## Exercise materials
+---+
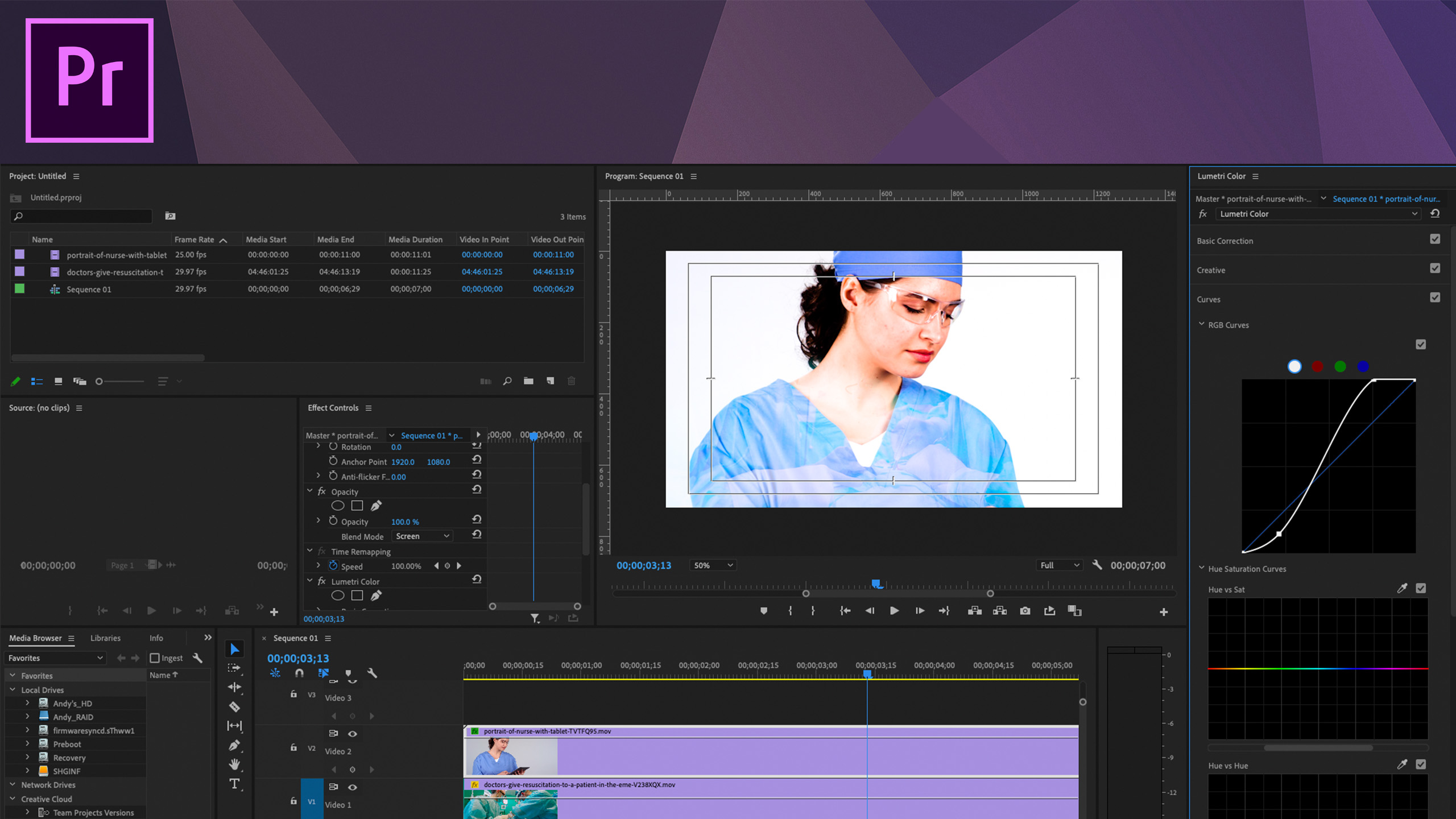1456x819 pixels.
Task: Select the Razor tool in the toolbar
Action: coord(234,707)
+---+
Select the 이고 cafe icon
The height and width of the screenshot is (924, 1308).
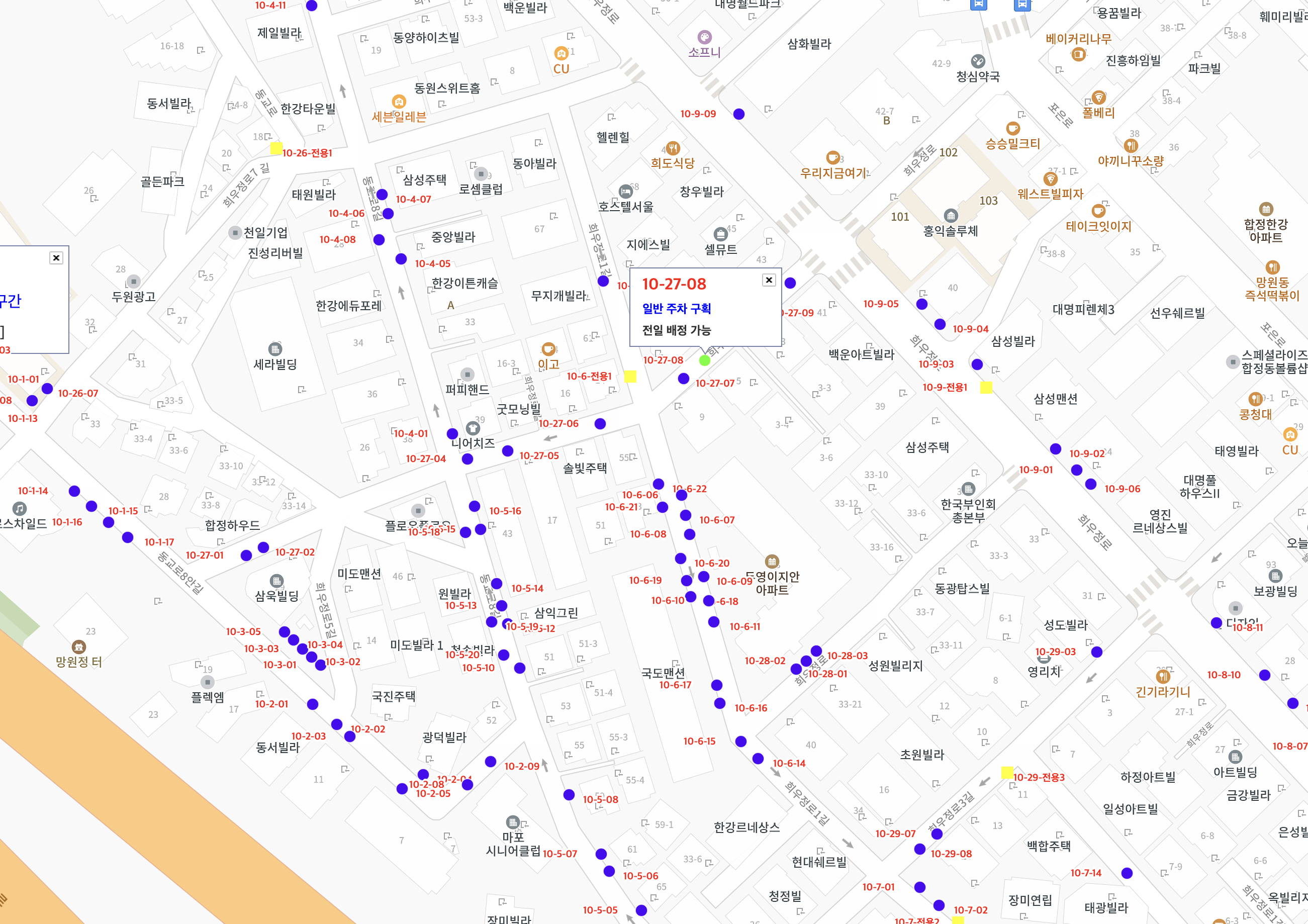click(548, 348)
+---+
## Objective
Rewrite the rows from the line containing "Select the 이고 cafe icon" through the line containing "click(548, 348)", changing "screenshot" to "image" and keeping everything else the same. Omit the pictures.

## Output below
Select the 이고 cafe icon
The height and width of the image is (924, 1308).
click(548, 348)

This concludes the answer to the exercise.